Рядом с почтамтом тянулись лавки – маленькие, средние и такие, что претендовали на звание «магазина». Девушка медленно шла по дубовому настилу, гордо именуемому здесь «trottoir», останавливаясь у входа – или у витрины, ежели таковая случалась. Лавки ее не интересовали – после парижских и петербургских салонов. Пин-эр лишь отмечала про себя, что именно видит. Одежда, медные изделия, шляпки, снова одежда. Книги, посуда. Опять одежда, да какая уродливая! Охотничьи ружья, сапоги, картина на шелке, очень похожая на знаменитый «Праздник Цинмин на реке Бяньхэ» работы Чжан Цзэдуаня. Глиняная посуда, опять шляпки…

Милосердная Гуаньинь!

Все еще не веря, девушка бросилась назад. Чжан Цзэдуань?! Откуда? И впрямь, это он, великий мастер династии Сун. Копия? Даже если так, откуда она здесь? Над лавкой красовалась вывеска, исполненная в три краски: «Алимов и сын. Колониальный товар». Зайти? На минутку?

Чжан Цзэдуань в России! Что скажет дядюшка Хо?

– Рэхим итегез![79] Просим, сударыня! Исэнмесез?[80]

В лавке было темно. Ставни едва приоткрыты, огня никто не зажигал. Хозяин спешил к гостье – улыбчивый, маленький, в смешной шапочке с желтой кистью.

– Чем могу услужить?

«Зажгите лампу!» – чуть не сказала Пин-эр, но вовремя спохватилась. С улыбчивым купцом справится даже однорукий старик, не евший целую неделю. И не драться она сюда пришла. Надо спросить о картине… Но как? Просто ткнуть пальцем?

Видя ее колебания, Алимов хлопнул себя по лбу:

– Менэ бу биткэ языгыз![81]

На стойке возник лист бумаги. Следом за ним – свинцовый карандаш. Вновь подумалось о лампе. У купца что, глаза совиные? Смешок – сухой, короткий, словно ветка треснула. Наклонясь над бумагой, Пин-эр удивилась этому несообразному веселью…

И нырнула в черный океан.

– Pol'oz si^e bezpo'srednio do gardla, – велел пан Варшавский, приподнимая голову слабо стонущей Пин-эр. Алимов замешкался, и поляк повторил по-русски, резко и зло:

– Прямо до горла лей! Смотри, чтоб не захлебнулась. Живой нужна.

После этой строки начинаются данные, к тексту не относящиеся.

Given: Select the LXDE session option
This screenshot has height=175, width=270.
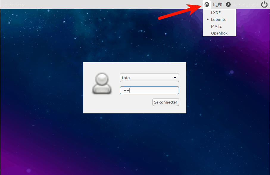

Татарин угодливо закивал, принял из рук метельщика флягу. Пан Краков, стоя в углу, дернул усом, крутанул в воздухе короткой дубинкой.

Хмыкнул:

– Ile ci plaсa ze lajdak?[82]

Пан Варшавский с презрением глянул на суетящегося лавочника:

– Trzydzie'sci rubli srebrnych.[83]

3

Торвен взвесил стопку конвертов в руке. Прочесть – или успеется? Не о судьбах мира, в конце концов, речь! Почтмейстер, лично выдававший корреспонденцию, моргнул с недоверием, поджал губы. Мало того что иноземец, так еще и писем – целая гора. Ох, не к добру! Начальство интерес проявит, ревизора пришлет.

Честным людям столько писем ни к чему!

Кожей почувствовав отношение, Торвен решил проявить вредность. Присел к чисто выскобленному столу, отодвинул засохшую от горя чернильницу. С вызовом глянул на хмурого почтмейстера. Тот поморщился, отвернулся.

Конверт налево, пакет направо…

Три письма от гере академика – обождут. Два письма от Ханса Христиана Андерсена – тоже. Первое отправлено из Копенгагена, на втором вместо обратного адреса стоит «харчевня в Шпессарте, где разбойники». Ага, гере поэт наконец-то отправился в европейский вояж, что весьма отрадно.

Пакет направо, конверт налево…

Два письма от дочери криком кричали: «Открой!» Но Торвен сдержал первый порыв. Маргарет – взрослая девочка. Да и незачем читать про дела семейные при почтмейстере! Последним лежало письмецо, надписанное готическим шрифтом. Ниже шел перевод на русский – для особо непонятливых. Рука Торвена дрогнула. Генрих фон Эрстет, компаньон юридической фирмы «Эрстед и фон Эрстет», писем не любил – и брался за перо в исключительных случаях. Заныл ушибленный затылок, печать на сургуче превратилась в мерзкую рожу, подмигнула, высунула бурый язык…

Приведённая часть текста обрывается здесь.